As in the Bleakley case, anything that casts doubt on her story's credibility is ignored by these "historians." For instance, Mrs. Phelps--who supposedly knew Poe so intimately--stated that Virginia had died many years before Poe and Mrs. Clemm moved to Fordham. (She also imagined that "Muddy" had been Virginia's nickname.) Elsewhere, she said that her father, William Andre, was a direct descendant of the Major Andre who had been hanged as a spy during the Revolutionary War. (She was evidently unaware of the fact that the Major had no direct descendants, and that a study of her family's genealogy establishes that she had no relation to this historical figure at all.) Just for good measure, she also claimed to have been a childhood friend of opera star Adelina Patti.

In 1893, the "Chicago Herald" carried an interview with Mrs. Phelps' mother, Aurelia Andre, that managed to outdo even her daughter's inventiveness. Mrs. Andre was also under the impression that Poe had become a widower long before his arrival at Fordham. She went on to say that the name of Poe's wife--who, according to this authoritative source, had been Mrs. Clemm's niece--was "Lenore." She described Poe as having been raised by Mrs. Clemm from boyhood, and that her brother, "Eddie's" uncle, "had him educated."
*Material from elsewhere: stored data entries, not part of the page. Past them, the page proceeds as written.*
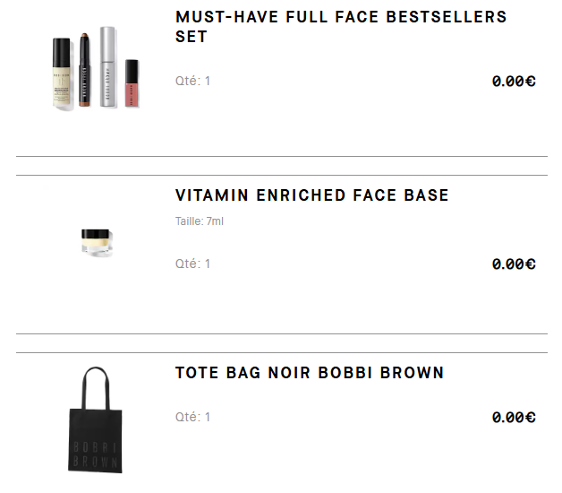The height and width of the screenshot is (493, 562).
Task: Click the black lid of face base jar
Action: 95,234
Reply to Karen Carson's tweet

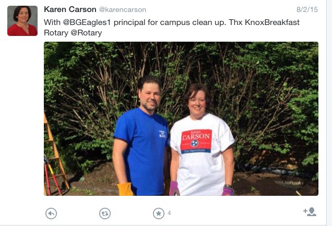[x=51, y=214]
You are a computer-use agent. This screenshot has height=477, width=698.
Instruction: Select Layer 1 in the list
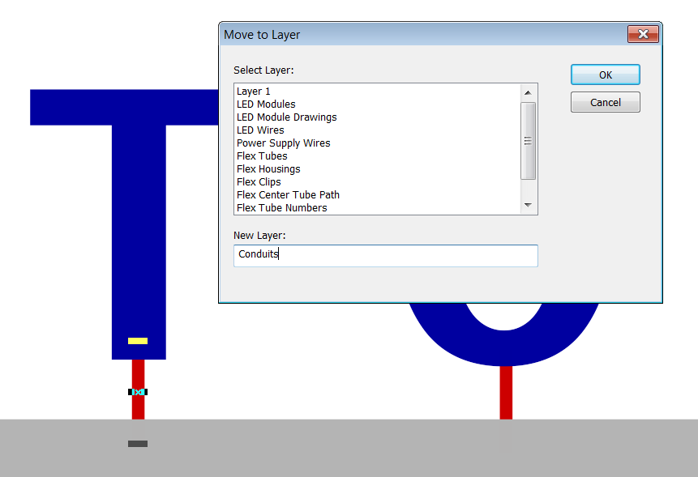tap(254, 92)
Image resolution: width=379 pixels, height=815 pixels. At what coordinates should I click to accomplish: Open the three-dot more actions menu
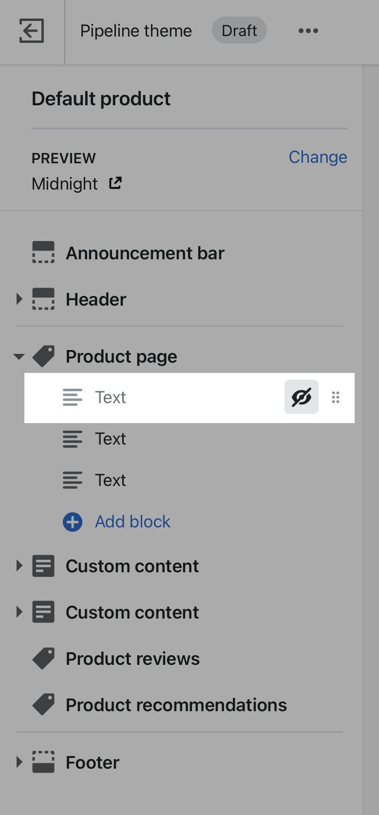point(308,31)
And then the interview got truly weird.

And these were two women whom Mabbott, Allen, Woodberry, etc., treated as unimpeachable witnesses!

In other words, either the reporters who published these stories learned all they knew about journalism from studying back files of the Milwaukee "Free Democrat," or the Andres were publicity-hungry liars. Or both.

The cases of Leland, Bleakley, Andre, and Phelps are merely representative of many, many similar stories associated with Poe. There is the published account of "Mrs. Jane Clarke, of Louisville, KY" (a woman who, so far as can be ascertained, never even existed,) Mary Winfree (ditto,) Mary Bronson DeLuc (who claimed that Poe wrote "Ulalume" for her father's use as an elocution exercise--?!?--the letter Poe allegedly wrote to her father on the subject deserves a post all its own. I'd wager good money it is one of the clumsiest forgeries I've ever seen...)

The credibility given to these stories says a lot about the depths to which Poe scholarship can sink.